There was a gap between Millicent’s words and the scuffle; James understood it in his rational mind, but awful anticipation heaped everything together. In the moment, it seemed the cries of ‘Deeds not words!’ ignited along the fringes before Millicent stopped speaking. The newcomers tore from the crowd’s edge and rushed before the stoic picket, movements calculated to agitate both sides of the rally. Adorned in bold green and stark white, they distinguished themselves by words and actions from Hannah and her companions. His recognition of what would come next, how it would gobble up the small measure of support garnered by the women, snapped together both halves of the moment with an impact soon to be mirrored around him.

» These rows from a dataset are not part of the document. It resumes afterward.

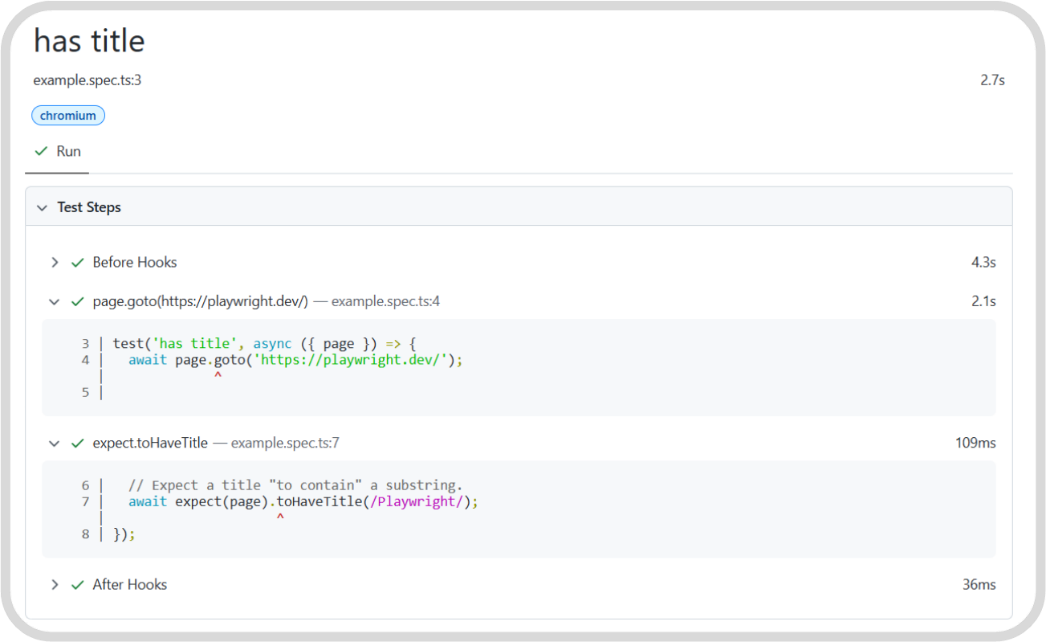The height and width of the screenshot is (642, 1046).
Task: Click the example.spec.ts:7 source reference
Action: (x=285, y=443)
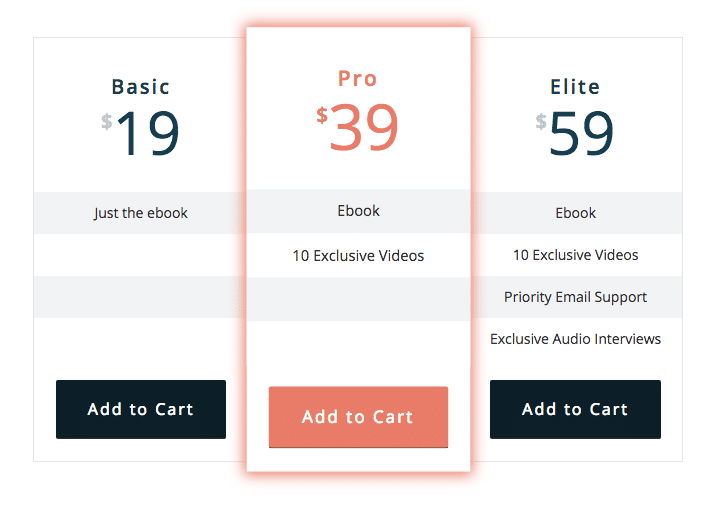Click the coral dollar sign beside 39
Viewport: 719px width, 508px height.
[x=322, y=115]
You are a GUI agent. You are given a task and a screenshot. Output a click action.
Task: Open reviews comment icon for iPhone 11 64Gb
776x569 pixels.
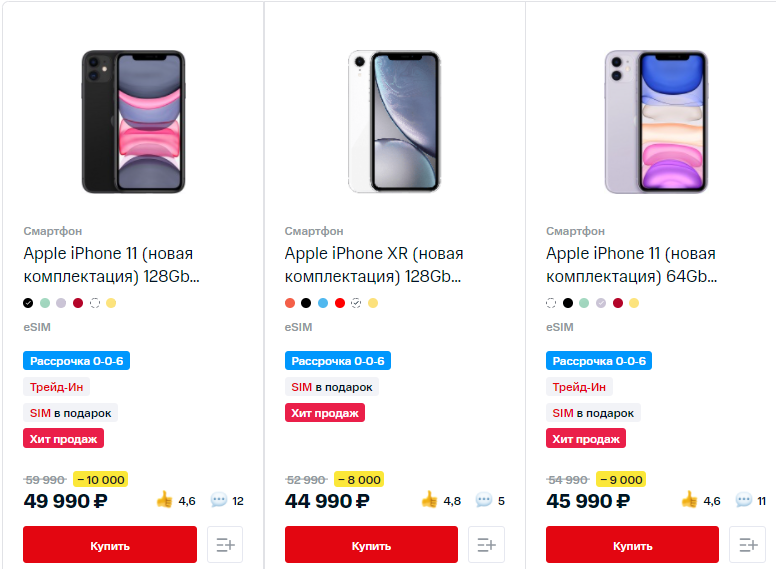point(743,500)
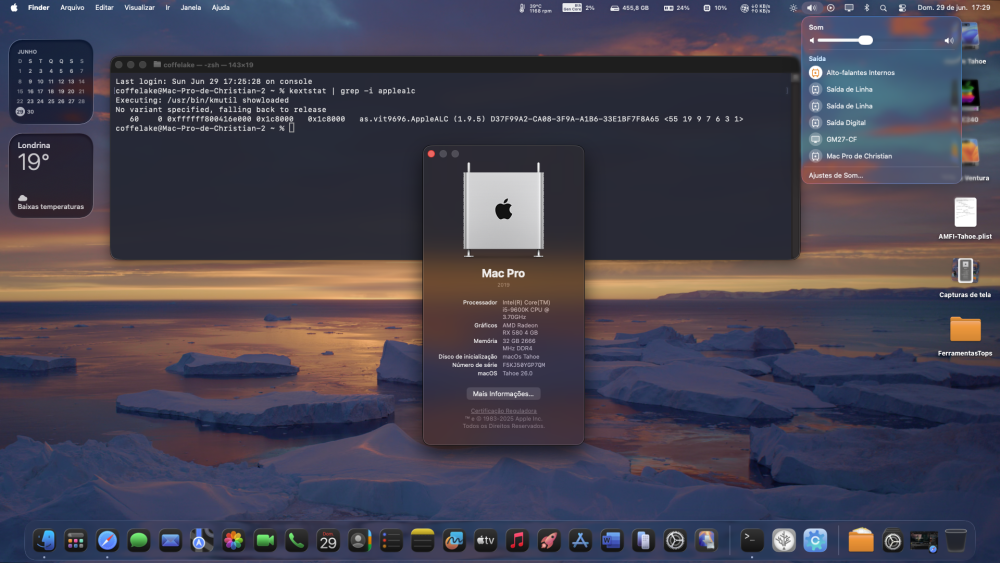
Task: Open Safari from the Dock
Action: point(107,541)
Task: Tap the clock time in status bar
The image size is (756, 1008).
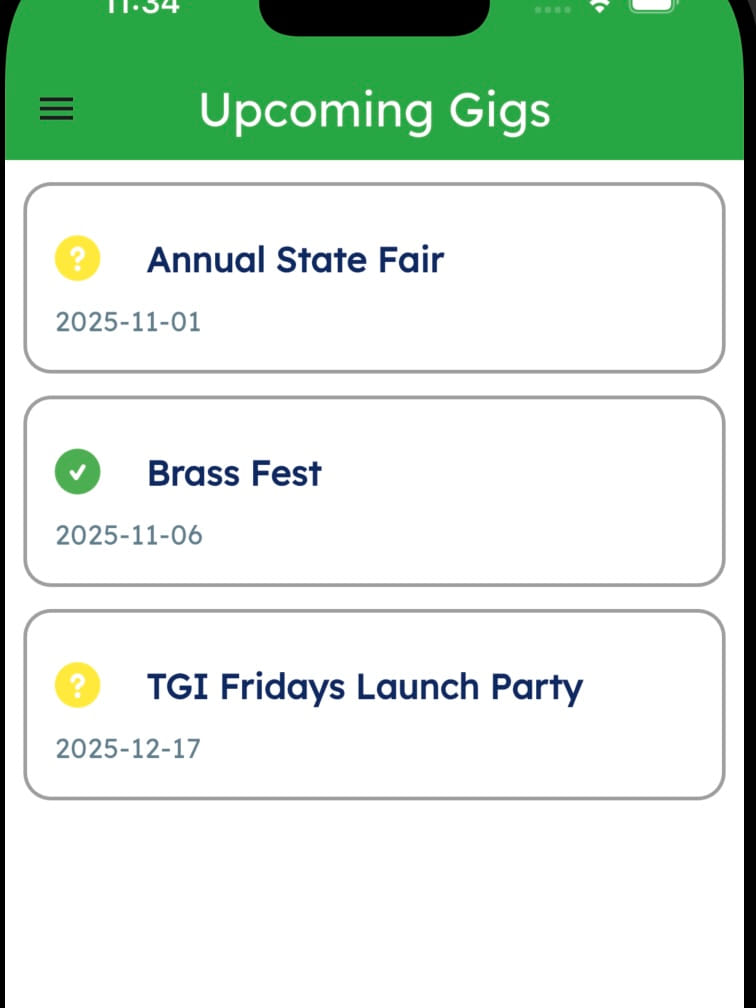Action: tap(143, 6)
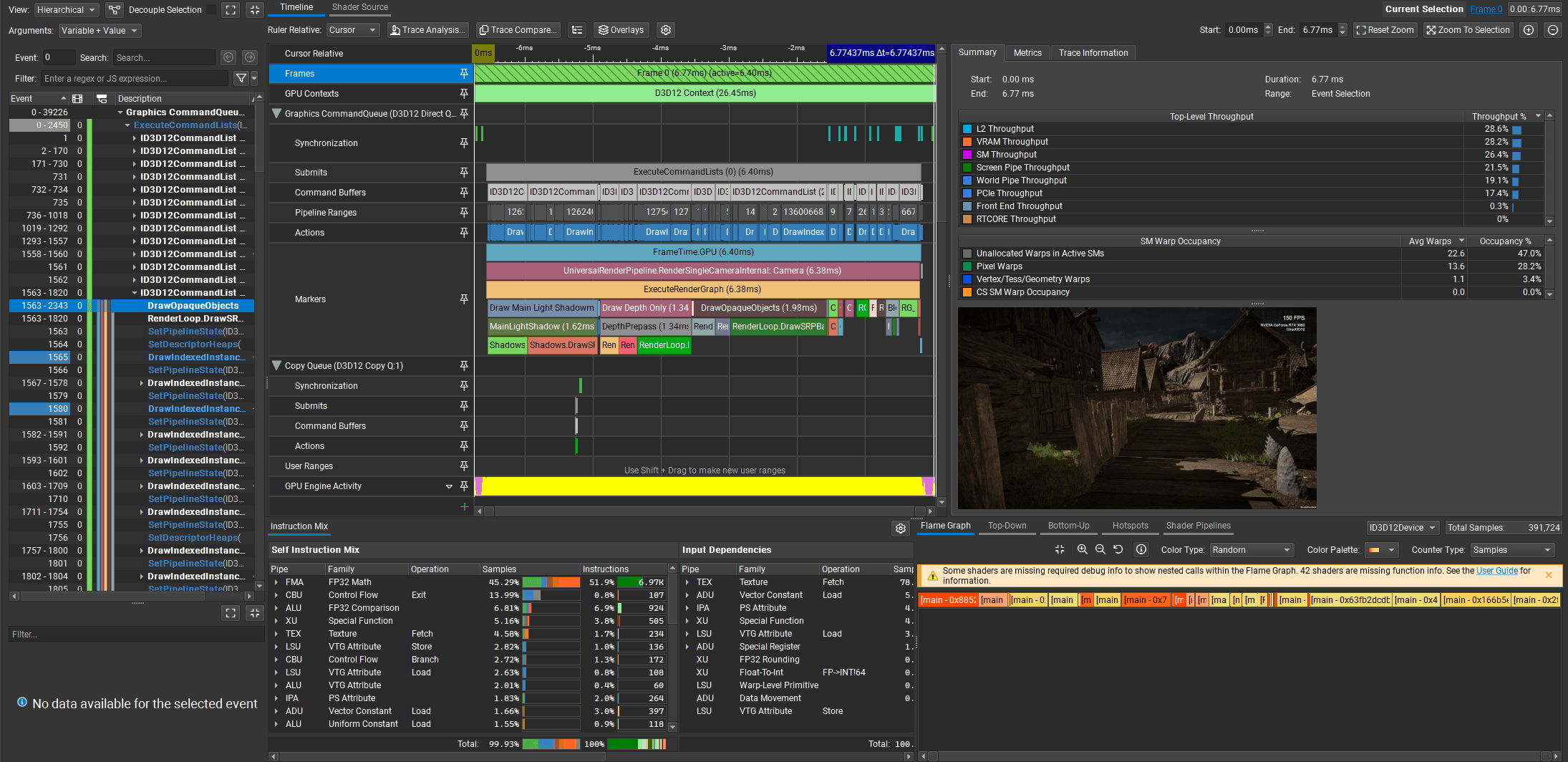Switch to the Shader Source tab

pos(359,7)
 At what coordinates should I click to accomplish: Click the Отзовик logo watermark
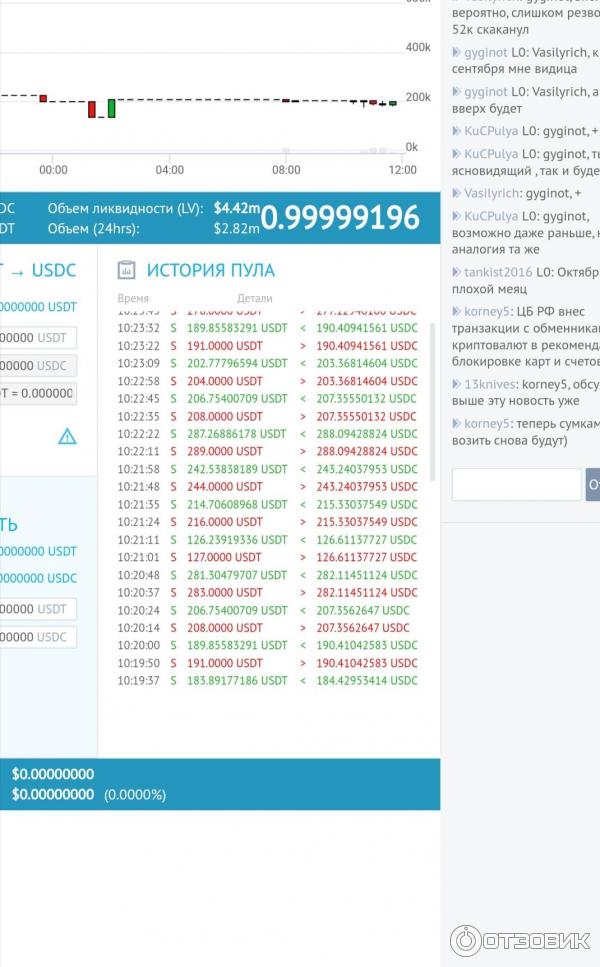coord(519,940)
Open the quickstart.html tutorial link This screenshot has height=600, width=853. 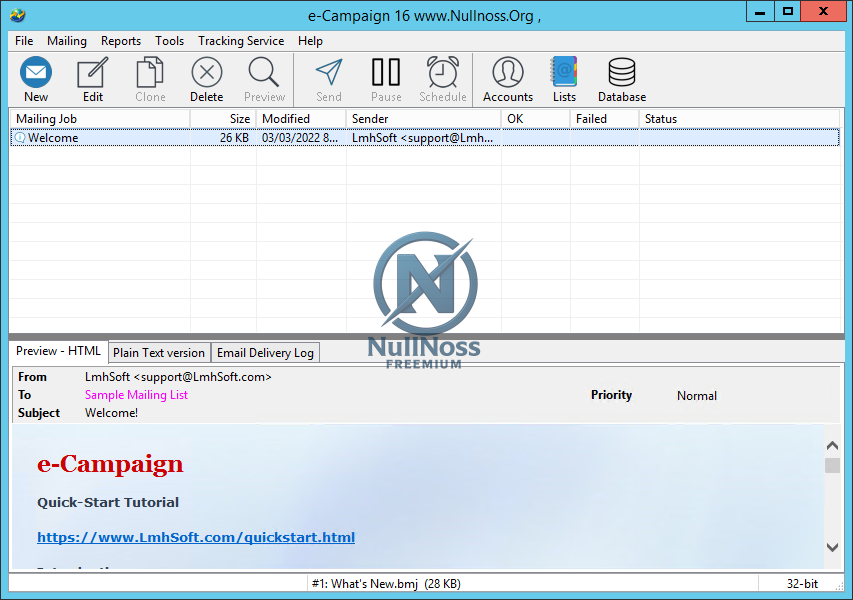click(196, 537)
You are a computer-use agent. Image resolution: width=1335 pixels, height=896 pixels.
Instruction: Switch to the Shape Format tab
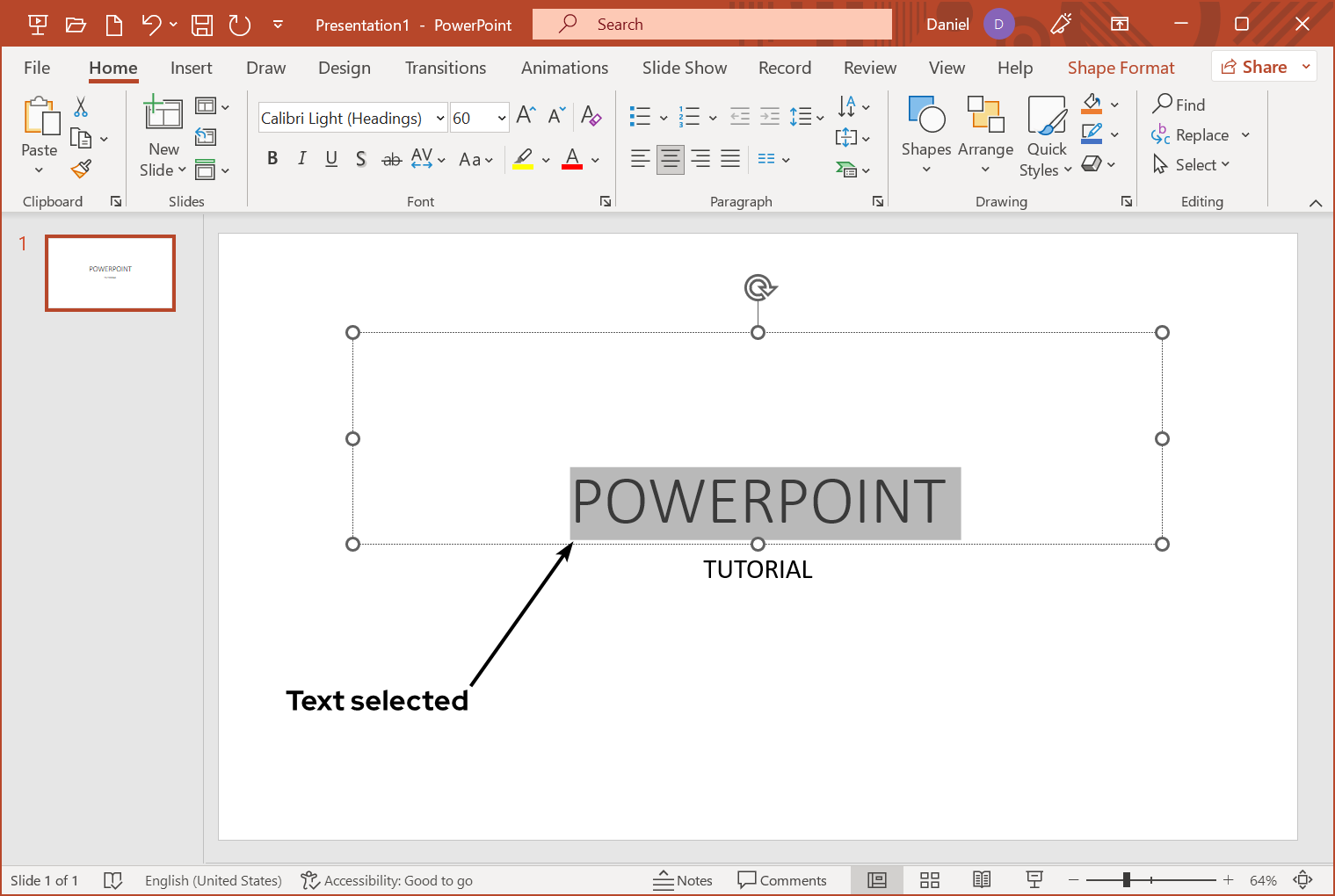click(1121, 67)
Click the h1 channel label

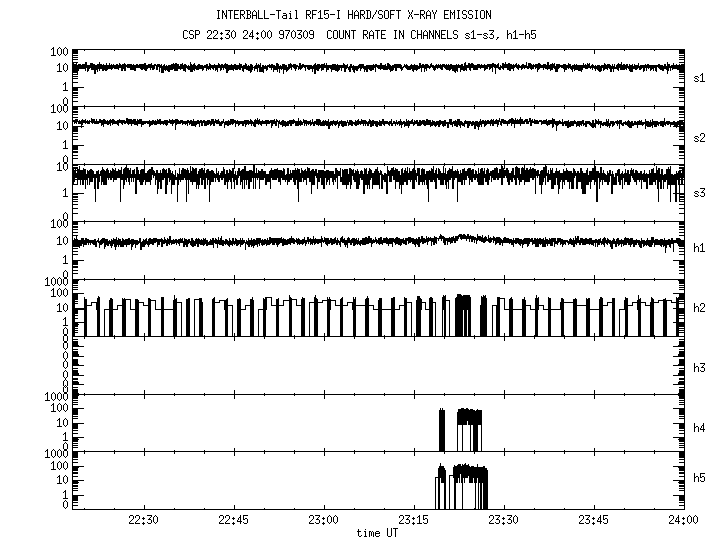coord(700,250)
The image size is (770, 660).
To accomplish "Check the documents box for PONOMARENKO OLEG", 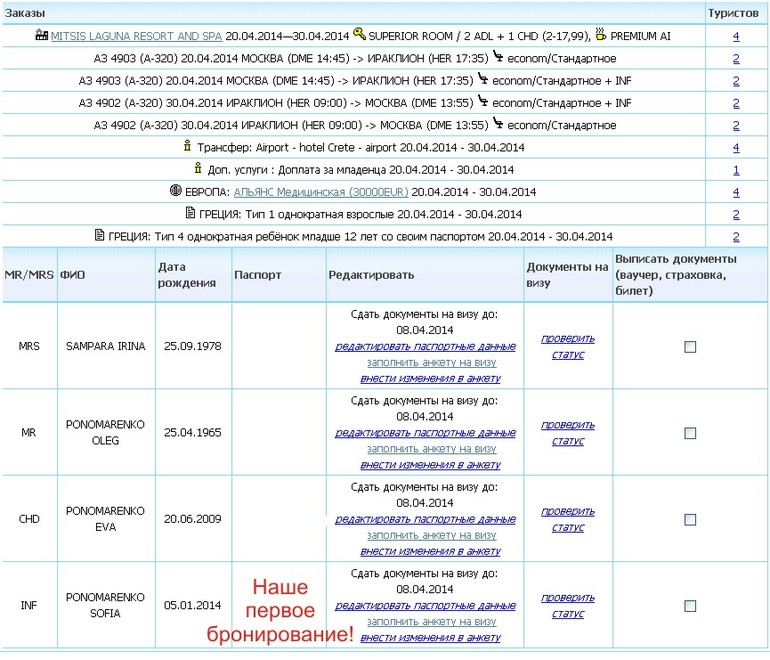I will (690, 433).
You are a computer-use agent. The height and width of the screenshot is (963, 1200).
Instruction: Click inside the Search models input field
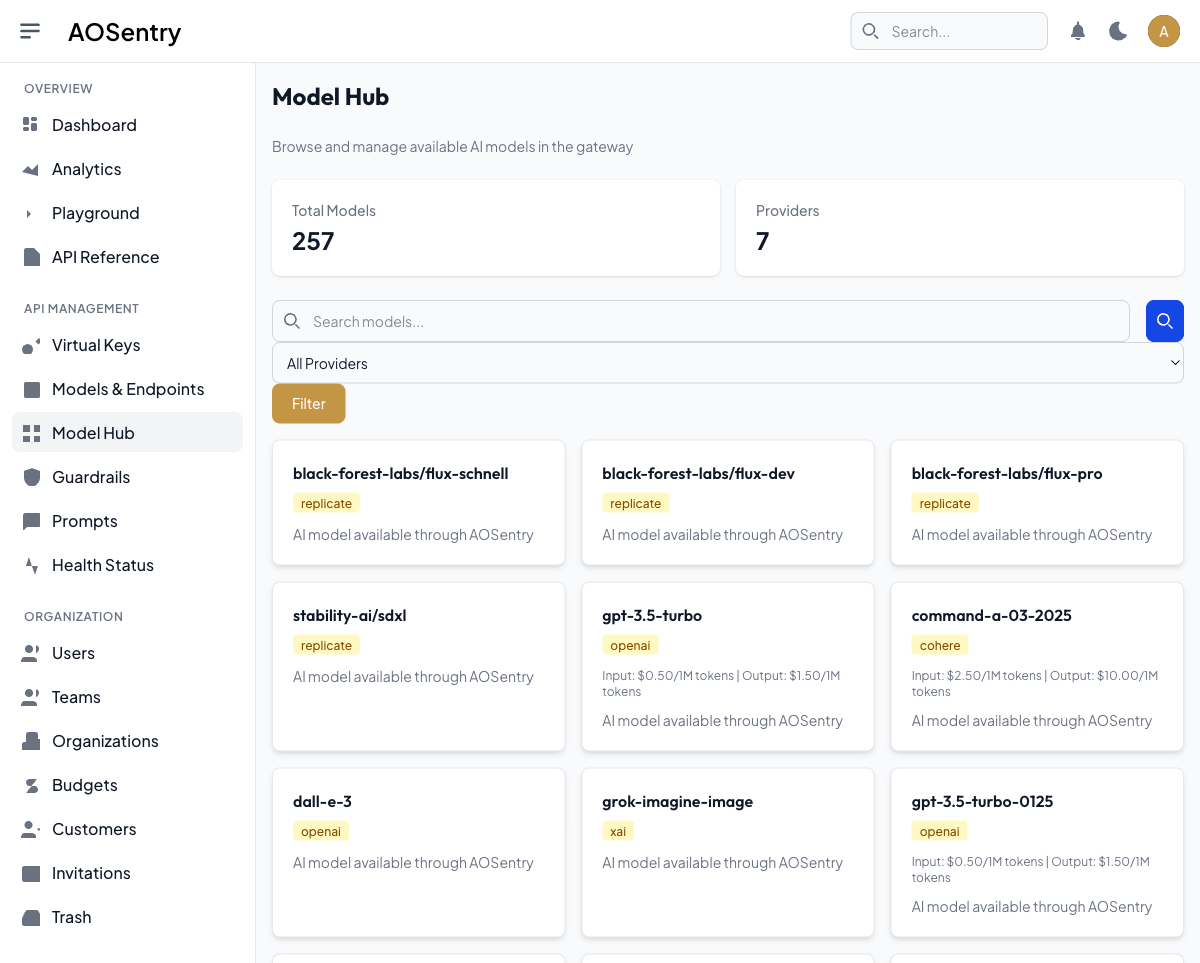click(700, 321)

“Actions not words! Actions not words!” came the chant, in four or five raised female voices. When their leader, a wiry woman in pinned-up skirts, hurled her first stone at the men, James knew why Mrs. Delford had given him Hannah’s direction that morning. She, too, must have suffered a premonition of the break, a slip of the unrest simmering for weeks. He could smell the first smoke of kindled violence raising over a sliver of shocked silence.
Whatever traction and good will Hannah and Millicent had gained, he felt it slip back through the riot like an outgoing wave, and in its place, came rage. Retaliation was swift. He couldn’t see it, swallowed by a press and surge of vengeful bodies, but James heard the splintering, a thud of poles and planks tossed to the cobblestone. Several women shouted protests, and then, screaming.
Brass whistles pierced holes in the mob voice, police constables rushing up behind with batons raised. But not more than one or two stuck at the edge of the crowd, or even when they’d reached James near the centerline. His stomach clenched, and then turned when it became plain that the beatings were reserved for the suffragists alone. Men, in fine wool coats and patched trousers alike, struck and snatched at the women, stripping one to her waist in a single breath and pinning others to the street.